Chancen für «Kollektiven Verkehr»

Für die Paneldiskussion gesellten sich Kantonsrätin Judit Bellaiche, Geschäftsführerin Swico, sowie Dr. Andrea del Duce vom Institut für Nachhaltige Entwicklung der ZHAW dazu. Hype oder Gamechanger? «Beides!», so Andrea del Duce. Wenn man sich nicht mehr ums Parkieren kümmern müsse, könne dies für viele Nutzer sehr attraktiv sein. «Ob aber alles, was vom Marketing heute versprochen wird, realisierbar ist, werden wir sehen.» Laut Judit Bellaiche ist der realpolitische Check noch nicht gemacht und die Diskussionen hinken hinterher. Wer soll z.B. die Aufrüstung der Strassen bezahlen? Problematisch sei auch die Datenübertragung, wie die 5G-Diskussion zeige. Schliesslich sei zu klären, wie die Daten gespeichert werden, wo und wozu. «Es herrsche eine wahre Renitenz bei Parlament und Regierung, sich mit solchen Themen zu beschäftigen.» Thomas Küchler plädierte dafür, zuerst zu klären, was man mit der autonomen Mobilität überhaupt erreichen wolle. Fabienne Perret sieht die Zielfindung hingegen als iterativen Prozess: Man müsse testen, um sich schrittweise dem gewünschten Zustand zu nähern.

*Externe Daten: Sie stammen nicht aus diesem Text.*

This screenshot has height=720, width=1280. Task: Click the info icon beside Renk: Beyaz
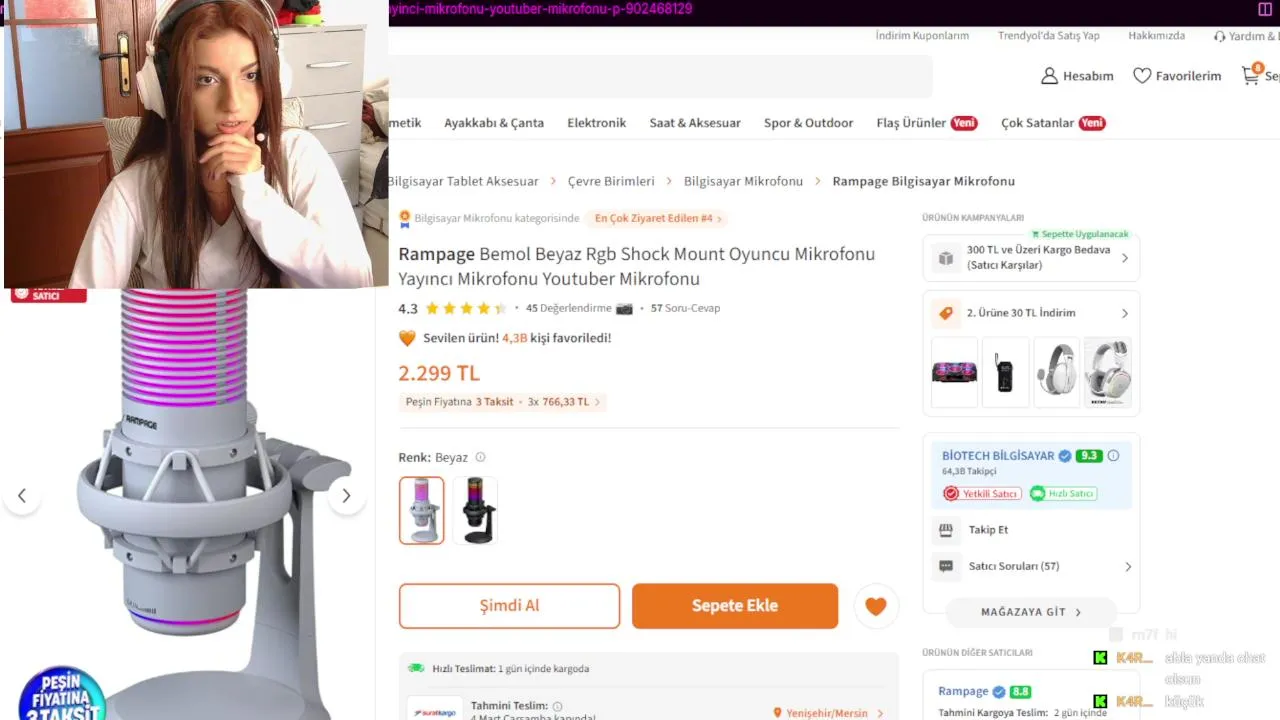[480, 457]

Aus dem Publikum kam das Votum, man habe ökologische Aspekte vernachlässigt. Wolfgang Kröger betonte deshalb die Effizienzsteigerungen und Judith Bellaiche hofft, dass Carpooling-Angebote dank Flottenmanagement attraktiver und Fahrzeuge somit effizienter genutzt werden. Andre del Duce ergänzte, dass der Einsatz automatisierter Fahrzeuge auf der letzten Meile zur Verknüpfung mit Mobilitätshubs den ÖV stärken und die Strassen entlasten könne.

Diskutiert wurde auch die heutige Abgrenzungen Individual-/öffentlicher Verkehr: «Wir sollten uns von der strikten Trennung zwischen ÖV und Individualverkehr lösen und offener werden für hybride und disruptive Geschäftsmodelle», so Judith Bellaiche. Zum Schluss fragte Wolfgang Kröger nach Verantwortung und Beitrag der einzelnen Akteure. Bernhard Gerster ist überzeugt, dass der Staat bezüglich Datenmengen und -sicherheit eine wichtige Rolle spielen muss. Im Bereich Software sieht er gute Chancen für die Schweiz, nicht aber bei der Hardware. «Da sind wir schlicht zu klein.» Jürg Michel glaubt, die Schweiz habe bzgl. ÖV einige Asse im Ärmel wie gute Infrastruktur und vorhandenes Kapital. Laut Thomas Küchler könne die Schweiz wichtige Impulse setzen und Standards entwickeln. «Dazu sollten wir unsere Innovationskraft nutzen. Wir können aufzeigen, wo automatisierter Verkehr sinnvoll ist.» Judith Bellaiche gab sich eher skeptisch, da die Schweiz klein und ihr politisches System komplex ist. Chancen sieht sie aber für Software- und Automobilzulieferindustrie.